→ Text to read:
────────────────

When it comes to rogues, no hero can match Batman.
Among his greatest, most dastardly opponents, the Dark Knight has faced:
– that harlequin of hate, the Joker.
– Ra’s al Ghul, the head of the League of Assassins.
– Bane, the breaker of bones.
– and, of course, Mr. Polka-Dot.
Uh. Wait. What now who now when now?
Hop in the Wayback Machine with me for a tale most nutty. In “The Bizarre Polka-Dot Man,” “Detective Comics” No. 300, cover date February 1962, the Caped Crusader faces perhaps his least intimidating foe ever. (Sorry, Kite Man.)

Interrupting a robbery of a carpet cleaning company (no, seriously), Batman and Robin encounter Mr. Polka-Dot and learn his nefarious gimmick. Whenever Mr. Polka-Dot rips a circle off of his garish costume and hurls it, it transforms into something else – like a buzz-saw or a flying pad he can use to escape.
He taunts the Dynamic Duo: “Indeed, I challenge you to stop me as I dot Gotham City with my on-the-spot crimes!”
What’s that, you say? It makes no sense, you say? Hey, if you were a reader in 1962, you paid a dime for this story and you were darn well going to get every penny of crazy.

Batman next faces Mr. Polka-Dot as he tries to rob a visiting foreign dignitary with a pet leopard (you know, an animal with spots), and he tosses a disc that transforms into a mighty blinding orb. Another turns into a swift escape bubble.

────────────────

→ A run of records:
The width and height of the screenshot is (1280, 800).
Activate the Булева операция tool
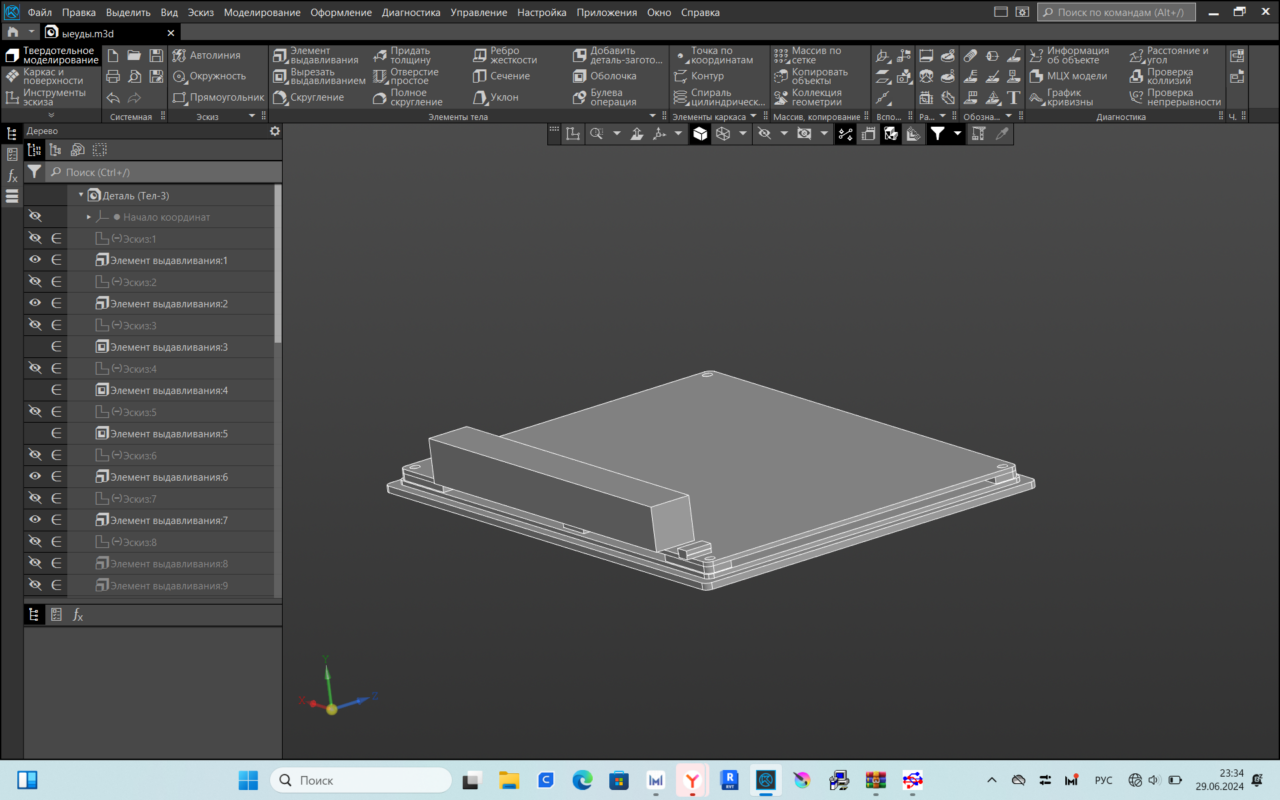pos(605,97)
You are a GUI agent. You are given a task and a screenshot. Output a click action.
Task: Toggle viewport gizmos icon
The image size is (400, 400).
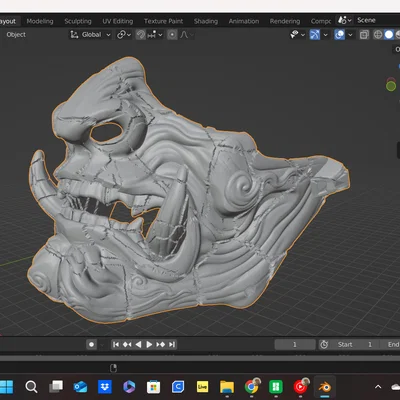(x=314, y=35)
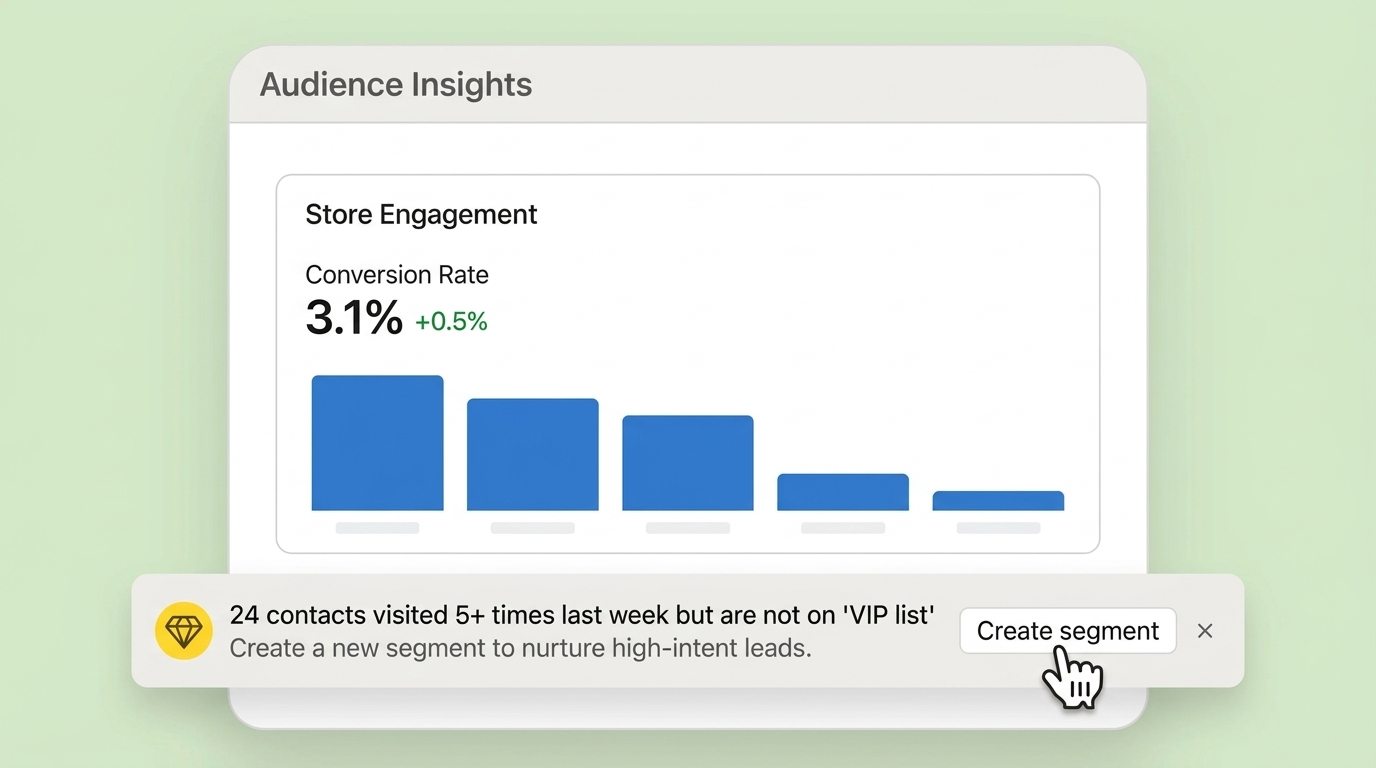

────────────────

→ Job 1: Echo the stretch of the article on Mr. Polka-Dot from "Hop in the Wayback" through "(Sorry, Kite Man.)", word for word.
→ Job 2: Proceed with the article on Mr. Polka-Dot, picking up right after its final sentence.

→ Expected output 1:
Hop in the Wayback Machine with me for a tale most nutty. In “The Bizarre Polka-Dot Man,” “Detective Comics” No. 300, cover date February 1962, the Caped Crusader faces perhaps his least intimidating foe ever. (Sorry, Kite Man.)

→ Expected output 2:
Later, Robin catches Mr. Polka-Dot and his gang robbing a skating rink. (What’s so bad about banks? It’s where they keep all the money.) Mr. Polka-Dot rips a dot off his uniform and tosses it at the Boy Wonder for the visual gag of 1962:
Robin is pummeled by a series of disembodied fists.

Hey, haven’t we all had days like that?
Eh, probably not.
After Robin is captured, Mr. Polka-Dot plans to trick Batman into a death-trap with a note handwritten from his partner. For a guy obsessed with dots, he fails to notice that Robin uses dots – holes punched into the paper, a warning in Braille – to warn his mentor.
And as for that infamous “dot crime spree,” Batman figured that out too – by literally connecting the dots on a map of all the places Mr. Polka-Dot had robbed to come up with his final location.
The dots form a stick figure man.

It’s almost like everyone came into work at DC one morning and just gave up.
There’s no greater booster of this madcap era of the late ’50s and early ’60s than me, and even I have to admit: Oh, this story is hilariously bad. (But, hey, don’t take my word for it: You can get it on the DC Comics app.)
Mr. Polka-Dot vanished for decades, and good riddance you might say, but he never gave up on his dream of establishing himself as a lord of the criminal underworld
In “Final Crisis Aftermath: Run” No. 4 (October, 2009), Mr. Polka-Dot was killed by a manhole cover.
Live by the dot, die by the dot.

Oh, man, that’s . . . that’s something, right there . . .
Can we make the assumption that this being the 60s, some form of narcotic was involved?!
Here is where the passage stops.